Test input Expected output What it validates
2×2 all ones 1 Smallest valid axis-aligned square
All zeros 0 Empty components
Extra touching cell 0 Isolation rule
Diamond pattern 1 Rotated-square detection

Edge Cases

Consider this input:

1
4 4
1110
1011
1110
0000

The 3 × 3 border looks valid at first glance. But BFS with 8-direction adjacency merges the extra cell (1,3) into the same component because it touches (0,2) diagonally.

The component size becomes 9, while a 3 × 3 border requires exactly 8 cells. The axis-square validator rejects it immediately.
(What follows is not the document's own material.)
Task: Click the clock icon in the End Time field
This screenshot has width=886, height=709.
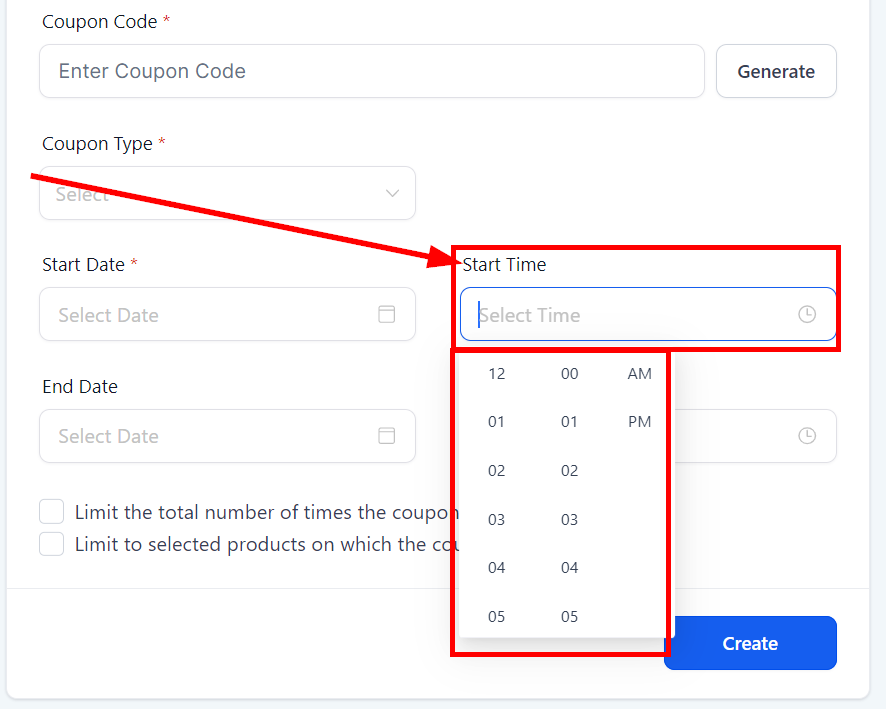Action: coord(807,436)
Now consider overlapping shapes:

1
5 5
11111
10001
11111
10001
11111

A naive approach might detect multiple squares. Our algorithm treats the entire structure as one connected component. Its bounding box is 5 × 5, but the interior contains illegal 1s`. The validator rejects it.

Finally, consider the smallest possible rotated square:

1
3 3
010
101
010

The transformed coordinates produce:

u in [1,3]
v in [-1,1]

All expected transformed border cells map exactly back to the original component. The algorithm counts one valid diamond.